### The records
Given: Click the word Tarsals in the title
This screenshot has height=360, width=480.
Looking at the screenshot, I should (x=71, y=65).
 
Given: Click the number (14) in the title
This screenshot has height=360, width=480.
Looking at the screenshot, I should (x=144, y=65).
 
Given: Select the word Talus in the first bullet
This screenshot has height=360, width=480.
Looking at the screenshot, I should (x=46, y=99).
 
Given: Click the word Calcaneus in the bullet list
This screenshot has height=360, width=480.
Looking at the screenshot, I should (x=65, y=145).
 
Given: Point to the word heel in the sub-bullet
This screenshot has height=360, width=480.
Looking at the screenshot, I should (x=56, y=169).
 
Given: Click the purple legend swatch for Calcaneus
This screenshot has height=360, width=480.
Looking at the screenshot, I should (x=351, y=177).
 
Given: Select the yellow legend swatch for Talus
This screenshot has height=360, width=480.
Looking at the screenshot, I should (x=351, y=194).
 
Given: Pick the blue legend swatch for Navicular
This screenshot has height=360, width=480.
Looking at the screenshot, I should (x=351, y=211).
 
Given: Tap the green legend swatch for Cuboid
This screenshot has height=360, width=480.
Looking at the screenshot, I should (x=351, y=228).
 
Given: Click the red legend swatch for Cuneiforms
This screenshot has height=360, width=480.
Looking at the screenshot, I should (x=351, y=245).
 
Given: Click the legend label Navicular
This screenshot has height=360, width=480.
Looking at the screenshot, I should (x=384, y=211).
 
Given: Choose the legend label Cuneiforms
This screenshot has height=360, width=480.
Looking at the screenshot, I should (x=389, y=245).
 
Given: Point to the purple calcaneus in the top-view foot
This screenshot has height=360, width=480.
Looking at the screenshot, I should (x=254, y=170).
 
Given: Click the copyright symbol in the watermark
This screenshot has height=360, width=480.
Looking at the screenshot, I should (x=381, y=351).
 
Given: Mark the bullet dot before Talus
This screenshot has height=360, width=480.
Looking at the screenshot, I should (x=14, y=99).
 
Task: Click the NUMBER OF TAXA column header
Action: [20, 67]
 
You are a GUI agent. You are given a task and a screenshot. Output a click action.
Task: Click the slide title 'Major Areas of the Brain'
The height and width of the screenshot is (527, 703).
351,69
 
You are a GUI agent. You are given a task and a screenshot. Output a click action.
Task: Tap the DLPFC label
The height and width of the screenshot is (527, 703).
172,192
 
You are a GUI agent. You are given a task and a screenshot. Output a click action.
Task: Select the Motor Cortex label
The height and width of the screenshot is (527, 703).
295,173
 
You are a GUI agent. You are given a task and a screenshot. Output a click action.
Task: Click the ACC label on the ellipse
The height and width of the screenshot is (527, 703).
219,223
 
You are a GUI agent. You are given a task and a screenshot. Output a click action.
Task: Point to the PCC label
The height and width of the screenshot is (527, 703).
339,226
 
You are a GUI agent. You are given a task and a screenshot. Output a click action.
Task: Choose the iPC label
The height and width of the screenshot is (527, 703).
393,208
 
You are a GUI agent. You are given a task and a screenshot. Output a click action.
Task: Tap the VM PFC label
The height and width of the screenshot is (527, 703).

### Required task
Recast the listing above as a Markdown table with two columns, Row and Line. Number each nonblank line and leave out the blank ones.

### Task response
| Row | Line |
|---|---|
| 1 | Given: Click the word Tarsals in the title |
| 2 | This screenshot has height=360, width=480. |
| 3 | Looking at the screenshot, I should (x=71, y=65). |
| 4 | Given: Click the number (14) in the title |
| 5 | This screenshot has height=360, width=480. |
| 6 | Looking at the screenshot, I should (x=144, y=65). |
| 7 | Given: Select the word Talus in the first bullet |
| 8 | This screenshot has height=360, width=480. |
| 9 | Looking at the screenshot, I should (x=46, y=99). |
| 10 | Given: Click the word Calcaneus in the bullet list |
| 11 | This screenshot has height=360, width=480. |
| 12 | Looking at the screenshot, I should (x=65, y=145). |
| 13 | Given: Point to the word heel in the sub-bullet |
| 14 | This screenshot has height=360, width=480. |
| 15 | Looking at the screenshot, I should (x=56, y=169). |
| 16 | Given: Click the purple legend swatch for Calcaneus |
| 17 | This screenshot has height=360, width=480. |
| 18 | Looking at the screenshot, I should (x=351, y=177). |
| 19 | Given: Select the yellow legend swatch for Talus |
| 20 | This screenshot has height=360, width=480. |
| 21 | Looking at the screenshot, I should (x=351, y=194). |
| 22 | Given: Pick the blue legend swatch for Navicular |
| 23 | This screenshot has height=360, width=480. |
| 24 | Looking at the screenshot, I should (x=351, y=211). |
| 25 | Given: Tap the green legend swatch for Cuboid |
| 26 | This screenshot has height=360, width=480. |
| 27 | Looking at the screenshot, I should (x=351, y=228). |
| 28 | Given: Click the red legend swatch for Cuneiforms |
| 29 | This screenshot has height=360, width=480. |
| 30 | Looking at the screenshot, I should (x=351, y=245). |
| 31 | Given: Click the legend label Navicular |
| 32 | This screenshot has height=360, width=480. |
| 33 | Looking at the screenshot, I should (x=384, y=211). |
| 34 | Given: Choose the legend label Cuneiforms |
| 35 | This screenshot has height=360, width=480. |
| 36 | Looking at the screenshot, I should (x=389, y=245). |
| 37 | Given: Point to the purple calcaneus in the top-view foot |
| 38 | This screenshot has height=360, width=480. |
| 39 | Looking at the screenshot, I should (x=254, y=170). |
| 40 | Given: Click the copyright symbol in the watermark |
| 41 | This screenshot has height=360, width=480. |
| 42 | Looking at the screenshot, I should (x=381, y=351). |
| 43 | Given: Mark the bullet dot before Talus |
| 44 | This screenshot has height=360, width=480. |
| 45 | Looking at the screenshot, I should (x=14, y=99). |
| 46 | Task: Click the NUMBER OF TAXA column header |
| 47 | Action: [20, 67] |
| 48 | You are a GUI agent. You are given a task and a screenshot. Output a click action. |
| 49 | Task: Click the slide title 'Major Areas of the Brain' |
| 50 | The height and width of the screenshot is (527, 703). |
| 51 | 351,69 |
| 52 | You are a GUI agent. You are given a task and a screenshot. Output a click action. |
| 53 | Task: Tap the DLPFC label |
| 54 | The height and width of the screenshot is (527, 703). |
| 55 | 172,192 |
| 56 | You are a GUI agent. You are given a task and a screenshot. Output a click action. |
| 57 | Task: Select the Motor Cortex label |
| 58 | The height and width of the screenshot is (527, 703). |
| 59 | 295,173 |
| 60 | You are a GUI agent. You are given a task and a screenshot. Output a click action. |
| 61 | Task: Click the ACC label on the ellipse |
| 62 | The height and width of the screenshot is (527, 703). |
| 63 | 219,223 |
| 64 | You are a GUI agent. You are given a task and a screenshot. Output a click action. |
| 65 | Task: Point to the PCC label |
| 66 | The height and width of the screenshot is (527, 703). |
| 67 | 339,226 |
| 68 | You are a GUI agent. You are given a task and a screenshot. Output a click action. |
| 69 | Task: Choose the iPC label |
| 70 | The height and width of the screenshot is (527, 703). |
| 71 | 393,208 |
| 72 | You are a GUI agent. You are given a task and a screenshot. Output a click action. |
| 73 | Task: Tap the VM PFC label |
| 74 | The height and width of the screenshot is (527, 703). |